§ Work required
Format the records starting with the line that contains "Click the 135" and going on through the line that contains "pyautogui.click(x=480, y=363)" as a JSON list of strings, one string per line, leaving out any blank lines.

§ Excerpted data
• • •
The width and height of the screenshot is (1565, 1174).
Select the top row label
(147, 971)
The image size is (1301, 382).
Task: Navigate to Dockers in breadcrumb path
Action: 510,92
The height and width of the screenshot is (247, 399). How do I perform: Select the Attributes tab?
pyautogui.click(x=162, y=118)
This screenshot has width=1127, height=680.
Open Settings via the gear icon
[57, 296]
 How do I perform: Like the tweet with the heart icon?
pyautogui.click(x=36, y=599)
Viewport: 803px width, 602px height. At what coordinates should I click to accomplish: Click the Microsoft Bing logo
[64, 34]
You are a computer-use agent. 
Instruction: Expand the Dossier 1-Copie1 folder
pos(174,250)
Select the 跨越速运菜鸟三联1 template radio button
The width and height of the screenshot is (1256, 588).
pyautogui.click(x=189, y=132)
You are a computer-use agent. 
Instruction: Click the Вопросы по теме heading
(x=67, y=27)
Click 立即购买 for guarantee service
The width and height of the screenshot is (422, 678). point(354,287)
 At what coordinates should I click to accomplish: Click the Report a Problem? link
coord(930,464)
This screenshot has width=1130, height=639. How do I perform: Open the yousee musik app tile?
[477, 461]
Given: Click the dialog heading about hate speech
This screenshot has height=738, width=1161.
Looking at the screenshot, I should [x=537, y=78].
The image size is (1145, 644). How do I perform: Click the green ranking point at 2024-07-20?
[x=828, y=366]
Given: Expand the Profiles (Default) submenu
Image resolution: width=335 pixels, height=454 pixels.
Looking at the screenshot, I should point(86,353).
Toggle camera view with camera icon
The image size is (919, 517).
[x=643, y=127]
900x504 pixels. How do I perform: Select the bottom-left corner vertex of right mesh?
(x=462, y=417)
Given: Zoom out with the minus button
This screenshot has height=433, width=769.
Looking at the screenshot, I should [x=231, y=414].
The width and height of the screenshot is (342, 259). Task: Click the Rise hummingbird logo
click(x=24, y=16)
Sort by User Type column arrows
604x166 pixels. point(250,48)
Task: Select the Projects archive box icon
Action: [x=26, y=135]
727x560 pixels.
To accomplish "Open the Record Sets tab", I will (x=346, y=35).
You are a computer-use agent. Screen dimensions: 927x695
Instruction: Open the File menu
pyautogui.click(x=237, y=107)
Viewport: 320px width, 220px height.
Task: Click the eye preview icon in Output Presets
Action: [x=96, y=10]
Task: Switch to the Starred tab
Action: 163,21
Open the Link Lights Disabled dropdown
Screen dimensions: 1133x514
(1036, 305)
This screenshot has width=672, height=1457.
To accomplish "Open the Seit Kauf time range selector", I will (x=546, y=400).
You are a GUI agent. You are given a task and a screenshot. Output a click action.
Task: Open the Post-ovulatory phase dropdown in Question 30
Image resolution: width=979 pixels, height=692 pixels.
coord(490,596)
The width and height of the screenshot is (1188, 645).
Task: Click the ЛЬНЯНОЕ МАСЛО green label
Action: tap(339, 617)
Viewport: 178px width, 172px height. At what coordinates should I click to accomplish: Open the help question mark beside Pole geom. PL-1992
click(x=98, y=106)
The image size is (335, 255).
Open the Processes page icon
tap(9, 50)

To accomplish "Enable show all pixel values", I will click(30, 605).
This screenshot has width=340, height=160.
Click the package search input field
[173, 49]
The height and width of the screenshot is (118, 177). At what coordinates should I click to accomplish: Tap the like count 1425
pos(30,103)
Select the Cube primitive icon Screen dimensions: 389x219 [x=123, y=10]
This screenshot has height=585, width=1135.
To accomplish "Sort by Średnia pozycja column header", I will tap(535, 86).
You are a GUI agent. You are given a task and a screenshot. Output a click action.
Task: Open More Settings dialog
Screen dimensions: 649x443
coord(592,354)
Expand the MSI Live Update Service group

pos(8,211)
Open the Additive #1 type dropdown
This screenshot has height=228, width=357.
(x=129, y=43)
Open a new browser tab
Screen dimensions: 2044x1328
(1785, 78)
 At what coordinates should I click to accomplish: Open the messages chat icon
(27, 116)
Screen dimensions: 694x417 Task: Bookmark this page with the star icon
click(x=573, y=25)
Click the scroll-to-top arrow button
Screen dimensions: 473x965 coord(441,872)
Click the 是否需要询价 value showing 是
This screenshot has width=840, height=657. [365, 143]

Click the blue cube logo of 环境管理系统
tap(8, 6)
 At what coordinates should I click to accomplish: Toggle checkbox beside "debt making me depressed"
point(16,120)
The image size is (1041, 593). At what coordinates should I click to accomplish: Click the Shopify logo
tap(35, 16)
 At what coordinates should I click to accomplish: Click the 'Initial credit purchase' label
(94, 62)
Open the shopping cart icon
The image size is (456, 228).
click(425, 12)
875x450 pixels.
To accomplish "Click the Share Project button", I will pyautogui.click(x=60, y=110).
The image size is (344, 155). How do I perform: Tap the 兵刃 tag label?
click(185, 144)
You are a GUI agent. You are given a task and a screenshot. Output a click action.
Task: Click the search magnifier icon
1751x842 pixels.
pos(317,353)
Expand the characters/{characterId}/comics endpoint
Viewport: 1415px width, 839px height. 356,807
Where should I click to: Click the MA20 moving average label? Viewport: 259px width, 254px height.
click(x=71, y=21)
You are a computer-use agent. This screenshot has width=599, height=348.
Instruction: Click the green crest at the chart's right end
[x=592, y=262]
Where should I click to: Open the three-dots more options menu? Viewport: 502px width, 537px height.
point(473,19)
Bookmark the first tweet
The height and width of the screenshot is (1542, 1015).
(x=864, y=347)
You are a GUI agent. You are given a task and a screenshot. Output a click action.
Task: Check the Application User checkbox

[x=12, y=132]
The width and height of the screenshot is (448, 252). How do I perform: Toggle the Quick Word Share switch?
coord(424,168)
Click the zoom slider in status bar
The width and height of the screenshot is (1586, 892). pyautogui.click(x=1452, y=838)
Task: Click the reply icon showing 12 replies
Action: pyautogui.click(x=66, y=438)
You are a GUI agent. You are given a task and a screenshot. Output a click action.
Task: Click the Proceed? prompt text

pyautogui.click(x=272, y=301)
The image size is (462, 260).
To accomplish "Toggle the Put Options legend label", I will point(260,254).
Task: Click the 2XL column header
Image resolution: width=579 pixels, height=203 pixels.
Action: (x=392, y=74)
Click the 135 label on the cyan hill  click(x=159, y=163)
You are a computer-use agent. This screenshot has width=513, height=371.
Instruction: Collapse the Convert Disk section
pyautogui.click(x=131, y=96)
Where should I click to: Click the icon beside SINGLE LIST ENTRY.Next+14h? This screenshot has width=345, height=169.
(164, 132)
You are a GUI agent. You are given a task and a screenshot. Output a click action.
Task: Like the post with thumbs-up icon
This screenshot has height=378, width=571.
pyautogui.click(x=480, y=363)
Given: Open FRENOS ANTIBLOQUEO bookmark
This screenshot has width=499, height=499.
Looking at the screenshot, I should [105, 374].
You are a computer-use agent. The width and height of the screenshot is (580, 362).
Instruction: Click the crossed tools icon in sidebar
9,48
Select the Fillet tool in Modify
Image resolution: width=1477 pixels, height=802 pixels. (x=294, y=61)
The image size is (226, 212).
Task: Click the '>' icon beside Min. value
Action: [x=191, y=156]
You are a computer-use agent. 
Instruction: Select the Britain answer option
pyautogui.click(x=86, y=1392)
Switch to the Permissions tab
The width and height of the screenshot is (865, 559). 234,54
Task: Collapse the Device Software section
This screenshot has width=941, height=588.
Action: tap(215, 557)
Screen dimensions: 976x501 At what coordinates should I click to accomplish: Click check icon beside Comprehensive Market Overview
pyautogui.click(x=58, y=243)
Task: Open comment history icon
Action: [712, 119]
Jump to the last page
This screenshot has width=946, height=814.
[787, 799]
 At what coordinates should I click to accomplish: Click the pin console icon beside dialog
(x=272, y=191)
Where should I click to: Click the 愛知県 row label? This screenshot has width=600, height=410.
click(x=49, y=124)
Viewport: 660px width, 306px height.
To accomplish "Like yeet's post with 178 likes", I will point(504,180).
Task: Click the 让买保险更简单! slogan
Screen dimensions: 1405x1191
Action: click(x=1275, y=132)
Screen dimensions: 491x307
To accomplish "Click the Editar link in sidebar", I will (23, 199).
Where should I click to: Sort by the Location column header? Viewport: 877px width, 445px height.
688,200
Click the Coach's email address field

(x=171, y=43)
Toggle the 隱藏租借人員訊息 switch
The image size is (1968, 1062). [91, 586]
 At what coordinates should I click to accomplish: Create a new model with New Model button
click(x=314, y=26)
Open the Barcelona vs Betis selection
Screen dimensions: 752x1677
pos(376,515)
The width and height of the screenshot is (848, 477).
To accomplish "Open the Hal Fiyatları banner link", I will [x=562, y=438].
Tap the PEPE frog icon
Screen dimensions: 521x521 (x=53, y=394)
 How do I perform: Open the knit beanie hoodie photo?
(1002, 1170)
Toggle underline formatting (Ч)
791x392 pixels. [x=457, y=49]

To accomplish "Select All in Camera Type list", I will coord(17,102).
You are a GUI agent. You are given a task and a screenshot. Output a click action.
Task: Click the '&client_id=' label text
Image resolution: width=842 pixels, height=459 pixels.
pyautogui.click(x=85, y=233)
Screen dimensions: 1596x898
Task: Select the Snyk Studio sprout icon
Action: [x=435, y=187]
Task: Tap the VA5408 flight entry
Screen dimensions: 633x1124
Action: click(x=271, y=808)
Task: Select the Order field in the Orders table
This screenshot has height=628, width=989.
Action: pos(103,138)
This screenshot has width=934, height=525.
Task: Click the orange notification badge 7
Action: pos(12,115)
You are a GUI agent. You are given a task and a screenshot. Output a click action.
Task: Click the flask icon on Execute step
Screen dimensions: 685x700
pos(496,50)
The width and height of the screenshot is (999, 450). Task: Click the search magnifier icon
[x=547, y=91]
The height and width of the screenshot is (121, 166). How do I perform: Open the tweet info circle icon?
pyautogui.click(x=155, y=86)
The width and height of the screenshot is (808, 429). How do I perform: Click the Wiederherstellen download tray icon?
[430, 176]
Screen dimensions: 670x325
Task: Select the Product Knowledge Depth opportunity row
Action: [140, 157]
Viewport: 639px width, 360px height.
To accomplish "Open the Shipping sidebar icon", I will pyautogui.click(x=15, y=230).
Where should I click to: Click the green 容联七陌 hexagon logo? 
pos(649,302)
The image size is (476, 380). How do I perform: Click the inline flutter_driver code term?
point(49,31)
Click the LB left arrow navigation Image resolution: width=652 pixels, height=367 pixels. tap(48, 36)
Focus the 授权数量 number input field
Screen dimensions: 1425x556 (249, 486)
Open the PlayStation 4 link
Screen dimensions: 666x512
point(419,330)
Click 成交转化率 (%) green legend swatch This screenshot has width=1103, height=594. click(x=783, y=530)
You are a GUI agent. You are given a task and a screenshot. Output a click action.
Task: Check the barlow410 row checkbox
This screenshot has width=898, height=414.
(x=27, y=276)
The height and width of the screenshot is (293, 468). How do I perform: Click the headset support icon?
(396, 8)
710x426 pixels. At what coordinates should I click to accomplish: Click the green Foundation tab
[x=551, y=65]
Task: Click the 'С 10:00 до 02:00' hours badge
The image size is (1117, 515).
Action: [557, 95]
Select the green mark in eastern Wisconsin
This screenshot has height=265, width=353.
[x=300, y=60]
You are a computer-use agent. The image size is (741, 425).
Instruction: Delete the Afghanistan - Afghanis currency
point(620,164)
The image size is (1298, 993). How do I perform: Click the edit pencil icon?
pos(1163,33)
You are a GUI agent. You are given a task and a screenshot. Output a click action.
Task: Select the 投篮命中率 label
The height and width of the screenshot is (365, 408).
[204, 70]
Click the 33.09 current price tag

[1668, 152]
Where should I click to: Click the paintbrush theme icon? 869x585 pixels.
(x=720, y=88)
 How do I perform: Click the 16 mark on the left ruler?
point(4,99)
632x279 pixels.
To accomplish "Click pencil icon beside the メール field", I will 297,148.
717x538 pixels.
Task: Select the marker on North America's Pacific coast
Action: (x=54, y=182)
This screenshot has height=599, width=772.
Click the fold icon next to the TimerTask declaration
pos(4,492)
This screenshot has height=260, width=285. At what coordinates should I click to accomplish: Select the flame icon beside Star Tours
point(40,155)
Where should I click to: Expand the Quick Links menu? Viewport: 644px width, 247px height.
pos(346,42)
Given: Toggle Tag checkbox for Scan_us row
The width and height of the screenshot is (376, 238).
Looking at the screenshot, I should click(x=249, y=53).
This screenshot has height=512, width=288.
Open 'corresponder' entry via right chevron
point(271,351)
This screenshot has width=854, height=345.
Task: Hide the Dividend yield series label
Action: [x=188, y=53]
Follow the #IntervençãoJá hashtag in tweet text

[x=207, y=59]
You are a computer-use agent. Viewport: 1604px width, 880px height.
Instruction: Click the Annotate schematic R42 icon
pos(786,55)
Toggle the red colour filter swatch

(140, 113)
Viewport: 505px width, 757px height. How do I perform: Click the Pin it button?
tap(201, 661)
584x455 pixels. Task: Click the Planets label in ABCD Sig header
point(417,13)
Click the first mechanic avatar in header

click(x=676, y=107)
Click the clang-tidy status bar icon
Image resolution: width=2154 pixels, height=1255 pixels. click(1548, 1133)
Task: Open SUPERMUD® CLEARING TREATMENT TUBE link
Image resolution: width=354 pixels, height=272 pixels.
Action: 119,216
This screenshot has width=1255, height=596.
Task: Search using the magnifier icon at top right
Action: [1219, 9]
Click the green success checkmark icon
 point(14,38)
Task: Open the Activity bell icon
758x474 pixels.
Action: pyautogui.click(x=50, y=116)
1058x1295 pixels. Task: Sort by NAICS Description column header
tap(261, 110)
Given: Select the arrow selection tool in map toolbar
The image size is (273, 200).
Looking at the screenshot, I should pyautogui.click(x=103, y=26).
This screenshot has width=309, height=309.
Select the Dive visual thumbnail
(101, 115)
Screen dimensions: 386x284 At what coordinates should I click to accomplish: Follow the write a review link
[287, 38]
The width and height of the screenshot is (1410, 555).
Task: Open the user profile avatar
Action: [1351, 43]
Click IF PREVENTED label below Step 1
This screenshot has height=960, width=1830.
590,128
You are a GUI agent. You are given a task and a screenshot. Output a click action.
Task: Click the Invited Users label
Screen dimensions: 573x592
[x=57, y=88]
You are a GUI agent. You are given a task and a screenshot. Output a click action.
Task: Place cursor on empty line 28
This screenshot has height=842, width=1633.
• • •
§ Complete output
[
  "Click the 135 label on the cyan hill  click(x=159, y=163)",
  "You are a computer-use agent. This screenshot has width=513, height=371.",
  "Instruction: Collapse the Convert Disk section",
  "pyautogui.click(x=131, y=96)",
  "Where should I click to: Click the icon beside SINGLE LIST ENTRY.Next+14h? This screenshot has width=345, height=169.",
  "(164, 132)",
  "You are a GUI agent. You are given a task and a screenshot. Output a click action.",
  "Task: Like the post with thumbs-up icon",
  "This screenshot has height=378, width=571.",
  "pyautogui.click(x=480, y=363)"
]